Similarly, shares of homebuilders and related industries initially came under pressure after the administration said it would seek to restrict institutional purchases of single-family homes. However, the group rebounded later in the week after Mr. Trump announced that he was instructing government-controlled mortgage companies Fannie Mae and Freddie Mac to buy $200 billion of mortgage bonds to try to drive down lending rates. Credit spreads in the agency mortgage-backed security sector also rapidly tightened on the news. 

Last week also brought a heavy dose of economic data releases, including several labor market reports that generally surprised to the downside. Most notably, the Labor Department released its closely watched nonfarm payrolls report on Friday, which showed that U.S. employers added a lighter-than-expected 50,000 jobs in December, while October’s and November’s readings were revised down by a combined 76,000. However, on the more positive side, the unemployment rate ticked down to 4.4 percent from a revised 4.5 percent in the prior month. 

The Labor Department’s Job Openings and Labor Turnover Summary for November provided another sign of cooling in the labor market. According to the report, hires declined to 5.1 million for the month, down from 5.4 million in October, while job openings dropped to the lowest level since September 2024 at 7.1 million. Elsewhere, private payrolls processing firm ADP reported that private employers added 41,000 jobs in December, rebounding from a net loss of jobs in the prior month but falling short of estimates for around 47,000 jobs added.  Data from the Institute for Supply Management showed that economic activity in the U.S. manufacturing sector contracted for the 10th consecutive month in December, as the ISM’s Manufacturing Purchasing Managers’ Index declined by 0.3 points to 47.9, the lowest reading of 2025 (readings below 50 indicate contraction). The employment index remained in contraction for the 11th straight month, while the prices index stayed in expansion – indicating rising input prices – for the 15th consecutive month.

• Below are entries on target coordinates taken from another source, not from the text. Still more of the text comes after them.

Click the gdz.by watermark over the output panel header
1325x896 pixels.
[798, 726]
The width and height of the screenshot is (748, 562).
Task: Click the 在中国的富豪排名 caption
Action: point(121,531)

On the other hand, the ISM’s measure of services activity expanded for the 10th month in a row. Gains in new orders, business activity, and a rebound in employment from contraction to expansion helped push the Services PMI to the highest reading of the year. Price pressures also eased somewhat, although the services prices index remained solidly in expansion territory.   U.S. Treasury securities traded slightly higher last week, with some longer-term yields decreasing modestly and short-term yields inching higher. Treasuries rallied early in the week in response to some weaker-than-expected economic data, but follow-through was limited, and trading activity was muted overall. The benchmark 10-year U.S. Treasury note closed last week yielding 4.18 percent.

Market Monitor

A full listing of market performance data is available here.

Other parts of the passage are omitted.